| Work instructions |
For each line below that includes the string "Expand", show the whole line.

┌──

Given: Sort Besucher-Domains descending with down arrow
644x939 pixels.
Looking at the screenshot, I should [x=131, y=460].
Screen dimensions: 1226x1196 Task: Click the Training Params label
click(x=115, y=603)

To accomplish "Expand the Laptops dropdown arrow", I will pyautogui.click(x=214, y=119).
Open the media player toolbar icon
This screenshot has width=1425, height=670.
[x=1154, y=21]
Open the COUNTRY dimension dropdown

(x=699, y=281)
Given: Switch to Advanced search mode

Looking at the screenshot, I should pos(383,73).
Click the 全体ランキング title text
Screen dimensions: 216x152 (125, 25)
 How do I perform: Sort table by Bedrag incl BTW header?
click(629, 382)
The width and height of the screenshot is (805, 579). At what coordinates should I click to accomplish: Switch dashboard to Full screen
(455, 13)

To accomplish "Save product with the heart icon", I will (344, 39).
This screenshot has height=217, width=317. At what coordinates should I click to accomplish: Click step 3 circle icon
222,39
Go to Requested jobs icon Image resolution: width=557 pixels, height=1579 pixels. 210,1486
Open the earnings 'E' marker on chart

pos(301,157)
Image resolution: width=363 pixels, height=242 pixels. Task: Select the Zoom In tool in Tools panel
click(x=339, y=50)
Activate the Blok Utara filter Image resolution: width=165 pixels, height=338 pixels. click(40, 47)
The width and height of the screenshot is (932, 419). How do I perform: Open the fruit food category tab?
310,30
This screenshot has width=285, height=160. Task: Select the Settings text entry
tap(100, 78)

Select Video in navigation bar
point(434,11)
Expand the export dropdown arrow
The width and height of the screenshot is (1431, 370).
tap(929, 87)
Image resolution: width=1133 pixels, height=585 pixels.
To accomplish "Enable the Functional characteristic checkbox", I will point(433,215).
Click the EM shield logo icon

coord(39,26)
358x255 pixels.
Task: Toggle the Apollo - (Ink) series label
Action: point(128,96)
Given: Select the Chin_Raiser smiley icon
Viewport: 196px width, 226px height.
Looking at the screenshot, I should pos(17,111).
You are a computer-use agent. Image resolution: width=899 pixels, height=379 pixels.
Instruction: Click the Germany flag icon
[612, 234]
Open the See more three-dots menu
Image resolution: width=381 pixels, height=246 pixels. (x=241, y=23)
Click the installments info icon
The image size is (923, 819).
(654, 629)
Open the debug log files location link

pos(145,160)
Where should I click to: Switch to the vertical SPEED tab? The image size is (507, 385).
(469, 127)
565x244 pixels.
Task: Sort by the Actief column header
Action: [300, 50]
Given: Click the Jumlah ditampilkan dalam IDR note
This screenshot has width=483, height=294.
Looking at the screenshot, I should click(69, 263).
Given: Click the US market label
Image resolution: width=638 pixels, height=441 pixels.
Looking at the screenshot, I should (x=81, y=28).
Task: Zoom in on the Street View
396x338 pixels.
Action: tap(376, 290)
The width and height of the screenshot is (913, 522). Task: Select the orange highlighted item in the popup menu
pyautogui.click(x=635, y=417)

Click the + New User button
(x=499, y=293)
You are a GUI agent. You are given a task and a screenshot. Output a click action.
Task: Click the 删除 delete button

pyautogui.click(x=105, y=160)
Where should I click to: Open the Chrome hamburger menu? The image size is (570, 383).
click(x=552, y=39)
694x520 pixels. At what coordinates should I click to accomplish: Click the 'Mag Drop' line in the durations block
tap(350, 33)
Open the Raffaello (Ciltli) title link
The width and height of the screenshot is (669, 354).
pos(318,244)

└──

| Final answer |
To accomplish "Expand the Laptops dropdown arrow", I will pyautogui.click(x=214, y=119).
Expand the export dropdown arrow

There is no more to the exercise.